▶ TAREA ASIGNADA: En el extracto sobre el plan de Madagascar, ¿cuántas páginas tenía el memorándum que Himmler presentó a mediados de mayo?

En el momento en el que se cerraba una puerta, otra se estaba abriendo; o al menos eso pareció durante un momento. En la reunión celebrada en Cracovia a finales de julio, Greiser comentó que había surgido una nueva posibilidad. Dijo que él mismo había oído decir a Himmler «que ahora se tiene la intención de trasladar a los judíos a algunas zonas específicas de ultramar». Quería que se le aclarase pronto aquel punto.

El reasentamiento de los judíos en la isla de Madagascar, una colonia francesa frente a la costa de África, era una idea que se había tenido vagamente en cuenta durante décadas en los círculos antisemitas, no sólo de Alemania, como una posible solución a la «cuestión judía». En la primavera de 1940, cuando se vislumbraba la posibilidad de recuperar los territorios coloniales en un futuro cercano (y adquirir algunos que antes no habían pertenecido a Alemania), se comenzó a mencionar la opción de Madagascar como una política a tener en cuenta. Al parecer fue Himmler, probablemente tanteando el terreno, quien por aquel entonces sacó primero a relucir en las altas esferas la idea de deportar a los judíos a una colonia africana, aunque sin mencionar Madagascar en concreto. A mediados de mayo, tras una visita a Polonia, el Reichsführer-SS presentó un memorándum de seis páginas (que Hitler leyó y aprobó) titulado «Algunas ideas sobre el trato de la población extranjera en el este», en el que detallaba algunos planes brutales para llevar a cabo la selección racial en Polonia. Himmler sólo mencionó en un breve pasaje cuál era el destino que había previsto para los judíos. «Sobre el término “judío” —escribió—, espero verlo completamente erradicado mediante la posibilidad de una emigración a gran escala de todos los judíos a África o a alguna otra colonia».

▶ SECCIÓN DE DATOS:
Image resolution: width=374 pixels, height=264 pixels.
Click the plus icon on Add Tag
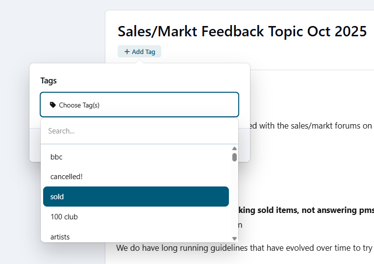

▶ RESULTADO DEL EJERCICIO: El memorándum tenía seis páginas.